TEXT TO READ —
This week: a quick roundup of releases, a summary of my thoughts about Percona Live Europe 2017 Dublin, links to look at and upcoming appearances. Oracle OpenWorld happened in San Francisco this past week, and there were lots of MySQL talks there as well (and a good community reception). I have a bit on that as well (from afar).

Look for these updates on Planet MySQL.

Releases

Percona Live Europe 2017Percona Live Europe Dublin

I arrived on Sunday and chose to rest for my tutorial on Monday. Ronald Bradford and I delivered a tutorial on MySQL Security, and in the morning we chose to rehearse. Percona Live Europe had a full tutorial schedule this year, albeit with one cancellation: MySQL and Docker by Giuseppe Maxia, whom we missed this conference. Check out his blog for further posts about MySQL, Docker, and SQL Roles in MySQL 8!

We had the welcome reception at Sinott’s Bar. There was a large selection of food on each table, as well as two drinks for each of us. It was lively, and I think we overtook most of the basement. Later that evening, there were drinks around the hotel bar, as people started to stream in for Tuesday’s packed schedule!

SUPPLIED MATERIAL —
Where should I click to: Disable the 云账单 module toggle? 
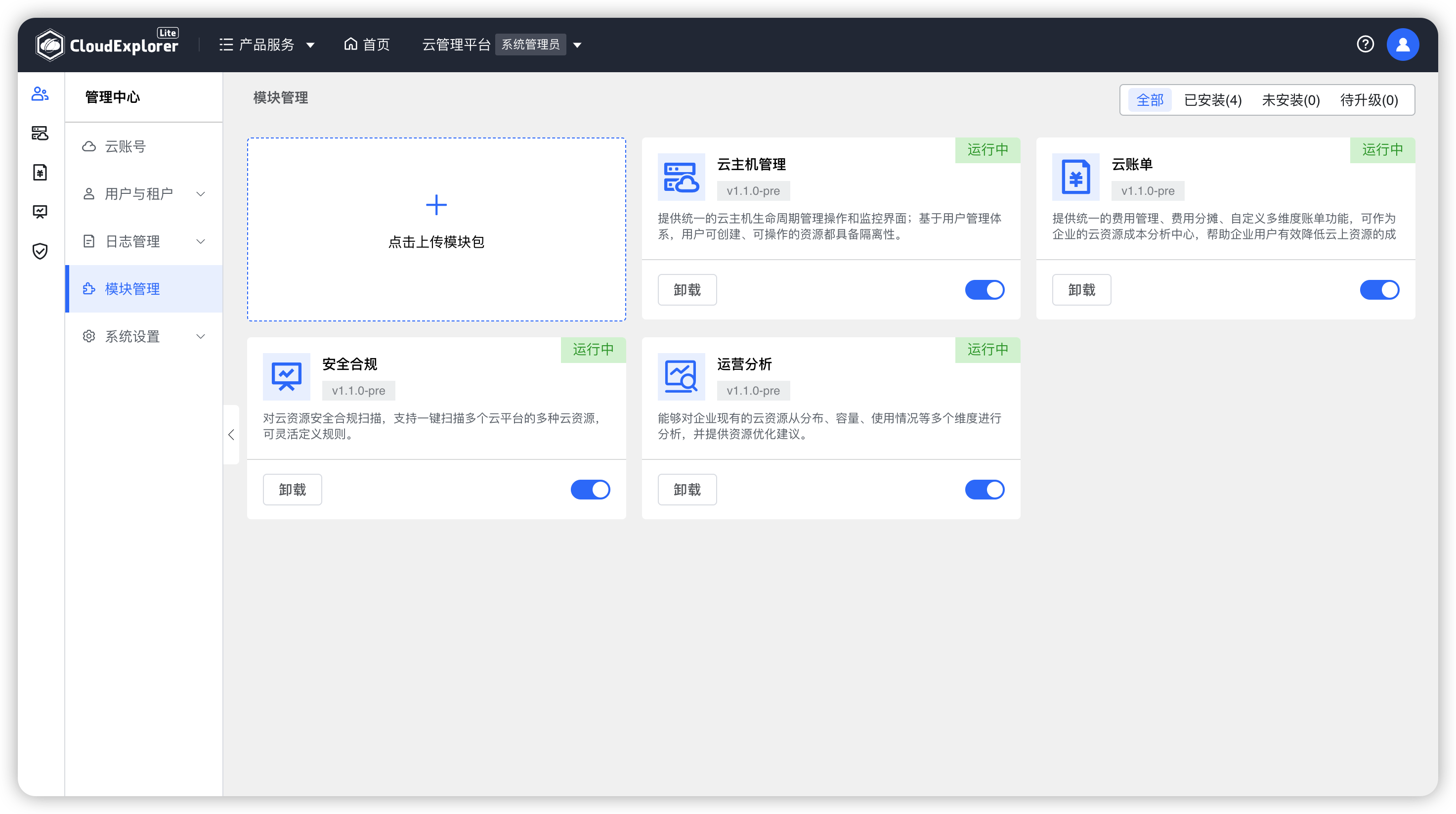pos(1379,290)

WRITTEN EXERCISE 1 — In the post about Percona Live Europe 2017, which tutorial was canceled?
WRITTEN EXERCISE 2 — Continue the post about Percona Live Europe 2017 from its last sentence.
These lines have nothing to do with the post about Percona Live Europe 2017.

TASK RESPONSE 1 — MySQL and Docker by Giuseppe Maxia.

TASK RESPONSE 2 —
Tuesday was the conference kickoff, with Peter Zaitsev doing the opening keynote on the state of the open source database ecosystem. The bonus of this keynote was also the short 5-minute talks that would help you get a pick on the important topics and themes around the conference. I heard good things about this from attendees. While most people attended the talks, I spent most of my day in meetings! Then the Community Dinner (thank you Oracle for sponsoring), where we held this year’s Lightning Talks (and plenty more to drink). A summary of the social events is at Percona Live Europe Social.

Wednesday morning we definitely wanted to start a few minutes later, considering people were streaming in slower thanks to the poor weather (yes, it rained all day). The State of the Dolphin ensured we found out lots of new things coming to MySQL 8.0 (exciting!), then the sponsor keynote by Continuent given by MC Brown, followed by a database reliability engineering panel with the authors of Database Reliability Engineering Charity Majors and Laine Campbell. Their book signing went quickly too – they have many fans. We also heard from Pepper Media on their happy journey with Percona. Another great day of talks before the evening reception (which had less folk, since people were flying off that evening). Feel free to also read Matthias Crauwels, Percona Live Europe 2017 Review.

Percona Live Europe 2017 Dublin had over 350+ attendees, over 140+ speakers – all in a new location! If you have any comments please feel free to shoot me an email.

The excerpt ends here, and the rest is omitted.